Work request:
Find the line that holds "Click the safe vault icon in sidebar" in the material below. Output that line and each one after it exactly, but not the pictures.

⁂

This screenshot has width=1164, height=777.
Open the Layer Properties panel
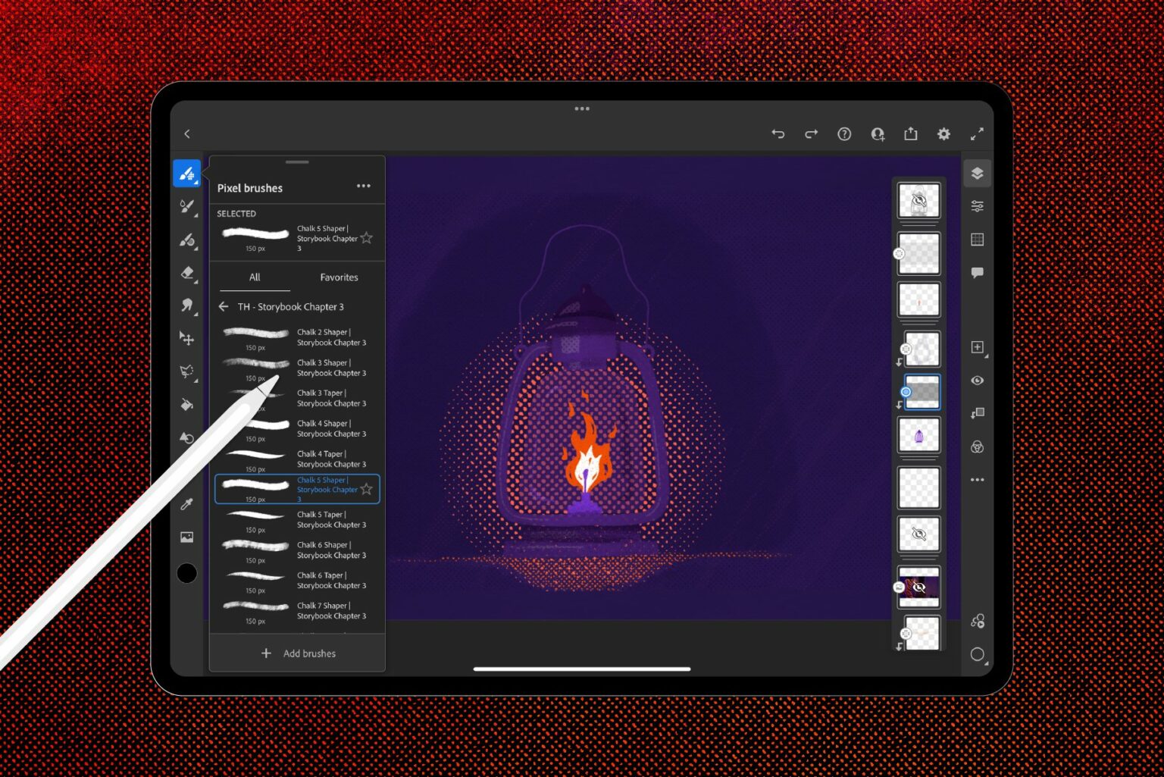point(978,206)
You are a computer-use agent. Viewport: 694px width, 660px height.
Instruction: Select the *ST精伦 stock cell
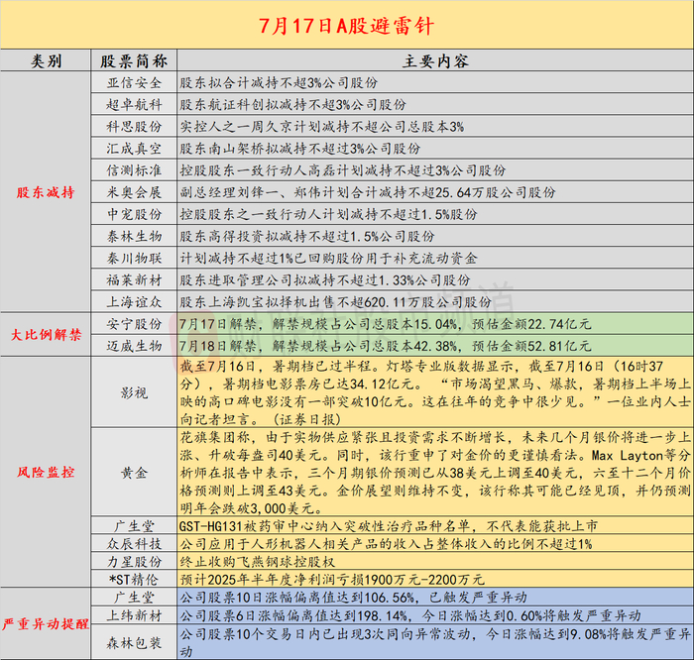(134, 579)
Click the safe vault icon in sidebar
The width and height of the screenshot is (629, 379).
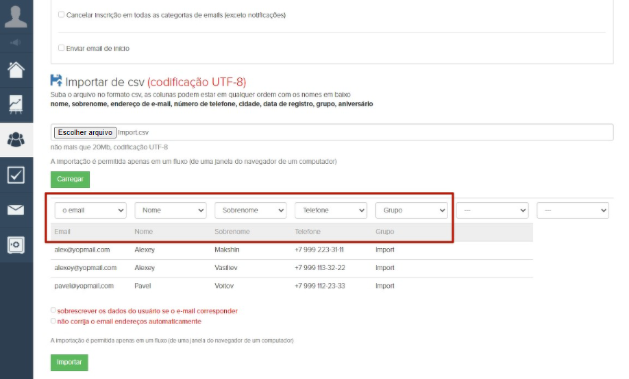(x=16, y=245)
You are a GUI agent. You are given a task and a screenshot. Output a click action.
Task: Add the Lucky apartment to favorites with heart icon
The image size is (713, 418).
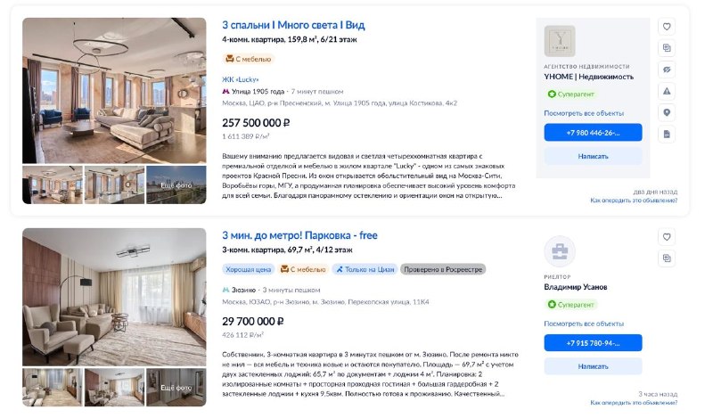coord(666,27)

⁂

Response below:
Click the safe vault icon in sidebar
The width and height of the screenshot is (629, 379).
(x=16, y=245)
You are a GUI agent. You are given a task and a screenshot. Output a click action.
Task: Add the Lucky apartment to favorites with heart icon
The image size is (713, 418).
coord(666,27)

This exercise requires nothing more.